On disait les Britanniques fâchés avec les Windsor. La famille royale, secouée par les scandales, déboulonnée par Diana, la princesse martyre, semblait ne plus faire recette. Au crépuscule de sa vie, la reine mère vient à nouveau de réconcilier ses sujets avec la monarchie. Depuis le début de l'été, le pays tout entier célèbre sa longévité séculaire avec des fêtes d'un autre siècle. Les solennités officielles qu'un journal a comparées au récent péplum américain Gladiator, le sang en moins, exaltent avec une débauche d'armures, de casques étincelants et de chevaux le dernier vestige d'un empire disparu.

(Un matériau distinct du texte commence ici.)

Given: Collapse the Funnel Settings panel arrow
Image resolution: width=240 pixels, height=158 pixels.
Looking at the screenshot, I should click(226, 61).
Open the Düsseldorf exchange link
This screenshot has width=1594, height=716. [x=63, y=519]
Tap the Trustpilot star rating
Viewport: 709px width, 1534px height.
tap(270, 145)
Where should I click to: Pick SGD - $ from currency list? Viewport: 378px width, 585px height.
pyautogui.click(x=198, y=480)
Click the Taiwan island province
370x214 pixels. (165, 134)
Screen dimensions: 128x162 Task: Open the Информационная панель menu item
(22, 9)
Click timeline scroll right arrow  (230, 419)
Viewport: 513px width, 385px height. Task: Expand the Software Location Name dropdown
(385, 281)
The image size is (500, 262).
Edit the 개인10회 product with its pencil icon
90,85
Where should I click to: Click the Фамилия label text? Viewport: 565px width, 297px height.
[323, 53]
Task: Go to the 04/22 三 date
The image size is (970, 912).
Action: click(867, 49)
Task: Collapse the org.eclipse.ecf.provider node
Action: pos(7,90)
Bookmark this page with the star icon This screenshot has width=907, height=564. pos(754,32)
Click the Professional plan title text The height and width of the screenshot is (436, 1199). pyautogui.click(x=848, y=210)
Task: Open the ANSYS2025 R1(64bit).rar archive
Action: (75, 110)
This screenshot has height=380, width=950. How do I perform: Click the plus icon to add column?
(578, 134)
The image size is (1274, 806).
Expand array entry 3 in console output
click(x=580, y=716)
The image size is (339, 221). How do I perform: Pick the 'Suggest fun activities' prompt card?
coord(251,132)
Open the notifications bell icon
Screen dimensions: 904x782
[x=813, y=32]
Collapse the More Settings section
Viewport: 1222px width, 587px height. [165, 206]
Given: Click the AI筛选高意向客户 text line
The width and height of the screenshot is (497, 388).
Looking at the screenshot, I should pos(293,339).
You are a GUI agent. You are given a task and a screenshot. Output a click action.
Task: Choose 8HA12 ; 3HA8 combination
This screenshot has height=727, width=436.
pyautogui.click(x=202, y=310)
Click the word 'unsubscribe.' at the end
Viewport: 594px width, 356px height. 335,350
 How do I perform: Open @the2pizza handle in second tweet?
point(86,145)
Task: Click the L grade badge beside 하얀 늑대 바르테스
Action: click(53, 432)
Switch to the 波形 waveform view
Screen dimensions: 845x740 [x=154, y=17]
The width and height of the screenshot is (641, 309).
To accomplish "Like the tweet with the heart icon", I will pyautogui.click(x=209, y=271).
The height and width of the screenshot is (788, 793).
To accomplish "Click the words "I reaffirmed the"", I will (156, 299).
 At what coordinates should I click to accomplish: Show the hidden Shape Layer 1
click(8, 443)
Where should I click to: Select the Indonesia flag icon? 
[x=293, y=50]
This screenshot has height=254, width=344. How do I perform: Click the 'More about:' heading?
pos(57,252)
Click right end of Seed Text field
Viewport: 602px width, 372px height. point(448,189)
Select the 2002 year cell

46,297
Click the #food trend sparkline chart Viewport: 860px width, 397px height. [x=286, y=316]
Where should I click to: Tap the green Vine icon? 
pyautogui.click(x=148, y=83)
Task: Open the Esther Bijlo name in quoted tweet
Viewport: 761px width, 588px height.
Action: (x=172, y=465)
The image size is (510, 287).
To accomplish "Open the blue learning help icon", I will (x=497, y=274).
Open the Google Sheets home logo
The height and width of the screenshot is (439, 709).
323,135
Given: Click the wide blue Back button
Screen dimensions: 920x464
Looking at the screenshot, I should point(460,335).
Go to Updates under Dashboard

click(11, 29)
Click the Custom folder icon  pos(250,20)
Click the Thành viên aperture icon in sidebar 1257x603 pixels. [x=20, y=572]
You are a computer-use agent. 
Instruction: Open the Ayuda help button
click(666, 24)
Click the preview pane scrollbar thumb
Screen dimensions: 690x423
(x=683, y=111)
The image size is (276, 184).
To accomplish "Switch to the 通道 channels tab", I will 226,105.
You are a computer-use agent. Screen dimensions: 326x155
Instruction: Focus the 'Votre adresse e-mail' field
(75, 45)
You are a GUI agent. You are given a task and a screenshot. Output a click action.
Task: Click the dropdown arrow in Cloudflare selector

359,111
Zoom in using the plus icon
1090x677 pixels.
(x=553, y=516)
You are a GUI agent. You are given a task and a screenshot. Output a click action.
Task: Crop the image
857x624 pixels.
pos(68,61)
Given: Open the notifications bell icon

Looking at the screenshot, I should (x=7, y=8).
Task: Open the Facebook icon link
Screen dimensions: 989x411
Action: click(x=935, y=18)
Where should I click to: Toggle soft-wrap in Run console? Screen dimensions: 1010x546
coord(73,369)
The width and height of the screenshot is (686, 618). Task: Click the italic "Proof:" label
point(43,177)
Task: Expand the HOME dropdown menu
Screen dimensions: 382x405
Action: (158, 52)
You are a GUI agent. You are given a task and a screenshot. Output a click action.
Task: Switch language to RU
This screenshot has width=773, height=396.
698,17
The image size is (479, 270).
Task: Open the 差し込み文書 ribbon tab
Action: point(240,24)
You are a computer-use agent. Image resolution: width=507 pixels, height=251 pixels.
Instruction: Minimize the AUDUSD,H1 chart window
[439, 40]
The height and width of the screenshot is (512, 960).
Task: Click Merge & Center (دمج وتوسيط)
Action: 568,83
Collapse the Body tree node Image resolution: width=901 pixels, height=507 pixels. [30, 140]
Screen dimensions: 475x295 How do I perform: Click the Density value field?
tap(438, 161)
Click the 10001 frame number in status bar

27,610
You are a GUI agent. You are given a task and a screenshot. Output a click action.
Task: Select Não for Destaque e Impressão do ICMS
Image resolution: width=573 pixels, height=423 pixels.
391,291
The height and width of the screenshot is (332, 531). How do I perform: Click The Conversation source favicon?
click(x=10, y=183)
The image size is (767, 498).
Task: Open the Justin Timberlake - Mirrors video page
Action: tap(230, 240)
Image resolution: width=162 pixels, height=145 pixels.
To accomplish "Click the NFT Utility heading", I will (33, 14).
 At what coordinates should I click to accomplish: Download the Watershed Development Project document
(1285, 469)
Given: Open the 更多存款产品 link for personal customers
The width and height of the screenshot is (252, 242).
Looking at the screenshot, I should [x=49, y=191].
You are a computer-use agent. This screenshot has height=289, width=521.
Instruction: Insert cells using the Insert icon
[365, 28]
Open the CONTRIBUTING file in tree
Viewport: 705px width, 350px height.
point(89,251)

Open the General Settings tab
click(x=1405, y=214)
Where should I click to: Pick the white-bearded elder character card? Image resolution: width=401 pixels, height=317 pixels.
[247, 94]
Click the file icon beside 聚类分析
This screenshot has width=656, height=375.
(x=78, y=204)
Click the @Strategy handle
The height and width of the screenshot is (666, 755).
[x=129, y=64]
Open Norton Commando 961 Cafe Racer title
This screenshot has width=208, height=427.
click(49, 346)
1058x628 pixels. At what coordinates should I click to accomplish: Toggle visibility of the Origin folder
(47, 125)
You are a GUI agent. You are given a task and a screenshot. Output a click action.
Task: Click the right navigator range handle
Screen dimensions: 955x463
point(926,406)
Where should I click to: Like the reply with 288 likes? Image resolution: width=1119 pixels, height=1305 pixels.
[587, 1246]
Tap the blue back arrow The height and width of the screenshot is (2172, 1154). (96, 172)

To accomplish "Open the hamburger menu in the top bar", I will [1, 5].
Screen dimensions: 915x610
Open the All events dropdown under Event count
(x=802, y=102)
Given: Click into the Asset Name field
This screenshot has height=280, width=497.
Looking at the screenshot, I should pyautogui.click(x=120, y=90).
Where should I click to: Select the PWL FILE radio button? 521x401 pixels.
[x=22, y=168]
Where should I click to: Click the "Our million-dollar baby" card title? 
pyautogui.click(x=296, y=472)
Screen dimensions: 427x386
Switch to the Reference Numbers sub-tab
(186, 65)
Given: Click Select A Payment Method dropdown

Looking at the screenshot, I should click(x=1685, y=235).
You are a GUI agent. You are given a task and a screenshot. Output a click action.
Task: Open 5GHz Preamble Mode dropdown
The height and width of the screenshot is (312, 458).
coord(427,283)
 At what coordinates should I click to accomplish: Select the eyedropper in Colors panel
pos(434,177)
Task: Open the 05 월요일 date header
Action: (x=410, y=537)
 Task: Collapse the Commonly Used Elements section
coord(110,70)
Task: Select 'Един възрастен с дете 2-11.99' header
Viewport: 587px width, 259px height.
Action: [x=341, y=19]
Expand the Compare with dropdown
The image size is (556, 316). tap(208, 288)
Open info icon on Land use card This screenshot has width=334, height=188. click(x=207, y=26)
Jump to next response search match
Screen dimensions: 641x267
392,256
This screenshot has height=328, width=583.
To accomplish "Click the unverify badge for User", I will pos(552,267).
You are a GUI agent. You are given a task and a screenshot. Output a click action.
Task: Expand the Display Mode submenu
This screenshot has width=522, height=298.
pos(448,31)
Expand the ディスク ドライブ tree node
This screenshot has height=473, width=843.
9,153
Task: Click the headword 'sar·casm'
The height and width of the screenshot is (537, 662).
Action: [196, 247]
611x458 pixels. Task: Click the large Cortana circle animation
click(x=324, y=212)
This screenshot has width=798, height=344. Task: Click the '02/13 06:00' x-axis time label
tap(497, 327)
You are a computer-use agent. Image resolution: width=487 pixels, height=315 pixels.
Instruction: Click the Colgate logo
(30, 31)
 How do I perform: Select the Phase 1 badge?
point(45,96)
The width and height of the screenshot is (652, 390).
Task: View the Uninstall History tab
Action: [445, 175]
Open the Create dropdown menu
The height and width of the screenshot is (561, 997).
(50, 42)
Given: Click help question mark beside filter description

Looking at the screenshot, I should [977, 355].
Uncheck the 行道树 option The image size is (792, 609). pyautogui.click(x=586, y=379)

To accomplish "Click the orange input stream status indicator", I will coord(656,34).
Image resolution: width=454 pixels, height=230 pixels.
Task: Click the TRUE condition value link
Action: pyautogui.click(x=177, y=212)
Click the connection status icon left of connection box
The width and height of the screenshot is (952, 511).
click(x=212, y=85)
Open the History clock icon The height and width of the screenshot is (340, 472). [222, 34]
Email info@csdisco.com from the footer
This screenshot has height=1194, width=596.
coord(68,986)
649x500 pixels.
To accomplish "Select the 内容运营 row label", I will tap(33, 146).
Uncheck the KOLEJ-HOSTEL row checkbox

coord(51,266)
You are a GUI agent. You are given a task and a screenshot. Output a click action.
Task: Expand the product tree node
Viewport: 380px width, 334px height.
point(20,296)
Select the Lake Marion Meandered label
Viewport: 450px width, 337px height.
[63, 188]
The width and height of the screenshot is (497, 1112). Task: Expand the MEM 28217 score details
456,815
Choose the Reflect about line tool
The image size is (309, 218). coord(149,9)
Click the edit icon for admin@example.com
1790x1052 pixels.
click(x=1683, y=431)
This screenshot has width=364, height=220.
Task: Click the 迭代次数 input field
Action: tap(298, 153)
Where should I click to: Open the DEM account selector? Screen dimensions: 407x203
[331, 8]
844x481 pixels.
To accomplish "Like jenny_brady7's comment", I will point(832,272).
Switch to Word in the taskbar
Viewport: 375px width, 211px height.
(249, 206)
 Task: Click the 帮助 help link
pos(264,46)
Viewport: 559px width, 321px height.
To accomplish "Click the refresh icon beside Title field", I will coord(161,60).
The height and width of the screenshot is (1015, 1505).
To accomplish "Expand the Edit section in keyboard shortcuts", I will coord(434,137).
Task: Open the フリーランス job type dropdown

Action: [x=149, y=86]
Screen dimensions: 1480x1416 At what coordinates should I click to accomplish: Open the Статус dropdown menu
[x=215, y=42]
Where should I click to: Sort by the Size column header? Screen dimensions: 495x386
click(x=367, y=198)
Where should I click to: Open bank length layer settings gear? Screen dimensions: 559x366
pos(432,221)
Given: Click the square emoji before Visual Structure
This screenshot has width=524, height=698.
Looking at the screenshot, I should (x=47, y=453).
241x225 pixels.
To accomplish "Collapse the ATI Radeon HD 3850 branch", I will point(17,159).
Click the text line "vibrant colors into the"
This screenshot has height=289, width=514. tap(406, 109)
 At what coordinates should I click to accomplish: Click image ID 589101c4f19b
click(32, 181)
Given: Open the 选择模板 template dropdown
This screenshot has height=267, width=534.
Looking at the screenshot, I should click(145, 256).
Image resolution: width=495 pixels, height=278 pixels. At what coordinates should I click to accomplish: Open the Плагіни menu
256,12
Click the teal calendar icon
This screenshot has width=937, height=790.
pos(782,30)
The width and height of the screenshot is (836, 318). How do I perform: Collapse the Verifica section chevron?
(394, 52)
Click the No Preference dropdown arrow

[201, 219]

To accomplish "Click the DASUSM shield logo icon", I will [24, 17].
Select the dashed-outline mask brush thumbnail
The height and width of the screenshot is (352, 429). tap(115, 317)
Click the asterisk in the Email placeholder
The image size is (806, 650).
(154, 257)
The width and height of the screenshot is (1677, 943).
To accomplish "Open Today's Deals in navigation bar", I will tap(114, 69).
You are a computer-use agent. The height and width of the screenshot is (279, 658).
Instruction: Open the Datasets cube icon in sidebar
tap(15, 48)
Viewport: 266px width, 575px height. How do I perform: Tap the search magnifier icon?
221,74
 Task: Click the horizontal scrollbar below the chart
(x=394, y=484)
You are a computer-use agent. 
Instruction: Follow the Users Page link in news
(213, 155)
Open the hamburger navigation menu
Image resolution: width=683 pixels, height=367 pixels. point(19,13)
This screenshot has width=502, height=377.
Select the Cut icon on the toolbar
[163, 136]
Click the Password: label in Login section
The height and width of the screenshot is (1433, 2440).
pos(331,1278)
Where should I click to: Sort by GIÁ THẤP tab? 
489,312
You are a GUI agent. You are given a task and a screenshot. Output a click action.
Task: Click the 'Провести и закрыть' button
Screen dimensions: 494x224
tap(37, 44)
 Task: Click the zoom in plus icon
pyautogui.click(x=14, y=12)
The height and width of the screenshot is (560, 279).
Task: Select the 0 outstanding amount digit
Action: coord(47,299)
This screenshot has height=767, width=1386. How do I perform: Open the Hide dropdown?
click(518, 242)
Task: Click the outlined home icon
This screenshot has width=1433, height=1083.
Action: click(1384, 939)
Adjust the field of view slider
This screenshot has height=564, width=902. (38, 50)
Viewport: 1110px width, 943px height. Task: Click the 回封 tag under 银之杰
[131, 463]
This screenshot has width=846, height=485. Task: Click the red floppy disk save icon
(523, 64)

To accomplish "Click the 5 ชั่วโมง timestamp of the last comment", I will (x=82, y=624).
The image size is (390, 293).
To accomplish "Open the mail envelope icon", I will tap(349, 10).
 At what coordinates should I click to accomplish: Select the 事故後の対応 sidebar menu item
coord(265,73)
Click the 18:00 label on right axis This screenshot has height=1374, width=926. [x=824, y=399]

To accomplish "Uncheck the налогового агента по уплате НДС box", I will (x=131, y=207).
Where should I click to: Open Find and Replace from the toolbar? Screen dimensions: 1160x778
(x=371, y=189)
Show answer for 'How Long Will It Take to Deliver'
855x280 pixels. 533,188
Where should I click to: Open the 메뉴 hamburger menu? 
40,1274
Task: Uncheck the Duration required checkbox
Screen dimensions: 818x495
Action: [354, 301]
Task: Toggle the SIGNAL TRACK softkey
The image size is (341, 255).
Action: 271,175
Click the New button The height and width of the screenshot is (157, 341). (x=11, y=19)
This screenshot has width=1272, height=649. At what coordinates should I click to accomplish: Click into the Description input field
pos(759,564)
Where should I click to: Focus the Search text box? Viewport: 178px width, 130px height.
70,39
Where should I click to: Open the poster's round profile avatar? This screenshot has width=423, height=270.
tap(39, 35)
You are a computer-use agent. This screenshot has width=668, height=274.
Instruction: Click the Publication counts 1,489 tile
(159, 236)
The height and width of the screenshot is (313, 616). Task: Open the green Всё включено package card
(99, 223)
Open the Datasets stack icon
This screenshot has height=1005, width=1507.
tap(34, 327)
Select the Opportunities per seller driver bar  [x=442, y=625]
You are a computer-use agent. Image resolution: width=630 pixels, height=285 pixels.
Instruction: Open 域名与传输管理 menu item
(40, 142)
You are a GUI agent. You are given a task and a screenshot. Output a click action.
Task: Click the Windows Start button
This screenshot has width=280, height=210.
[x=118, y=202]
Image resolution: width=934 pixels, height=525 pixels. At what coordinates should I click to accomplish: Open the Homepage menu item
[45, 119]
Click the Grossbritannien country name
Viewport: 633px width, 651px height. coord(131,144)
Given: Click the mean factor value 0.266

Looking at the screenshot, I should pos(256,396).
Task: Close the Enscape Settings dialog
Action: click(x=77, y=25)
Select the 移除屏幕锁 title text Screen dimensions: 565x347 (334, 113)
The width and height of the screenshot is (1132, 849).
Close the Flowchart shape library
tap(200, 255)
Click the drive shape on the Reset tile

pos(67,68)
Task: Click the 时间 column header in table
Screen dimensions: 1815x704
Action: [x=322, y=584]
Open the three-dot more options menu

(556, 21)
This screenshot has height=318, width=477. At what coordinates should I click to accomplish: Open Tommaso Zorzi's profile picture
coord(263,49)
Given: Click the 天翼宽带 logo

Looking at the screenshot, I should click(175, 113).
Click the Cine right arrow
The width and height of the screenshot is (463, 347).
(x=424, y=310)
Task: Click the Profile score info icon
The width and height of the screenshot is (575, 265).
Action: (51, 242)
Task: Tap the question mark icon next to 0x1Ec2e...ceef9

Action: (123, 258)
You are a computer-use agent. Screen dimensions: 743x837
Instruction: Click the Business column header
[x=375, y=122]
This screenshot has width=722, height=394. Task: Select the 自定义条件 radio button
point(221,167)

«God Save the Queen Mother». Aujourd'hui, cela fait précisément cent ans qu'Elizabeth Bowes-Lyon bénéficie de la protection divine. Comme pour conjurer le sort, l'événement a été commémoré plusieurs fois avant la date fatidique. Bal au château de Windsor, action de grâces en la cathédrale Saint-Paul, défilé des troupes en grande tenue, film en préparation, sites Internet... L'hommage confine à l'idolâtrie. L'altesse préférée des Britanniques est devenue plus que jamais la matrice suprême, l'unique point de ralliement d'un royaume de moins en moins uni.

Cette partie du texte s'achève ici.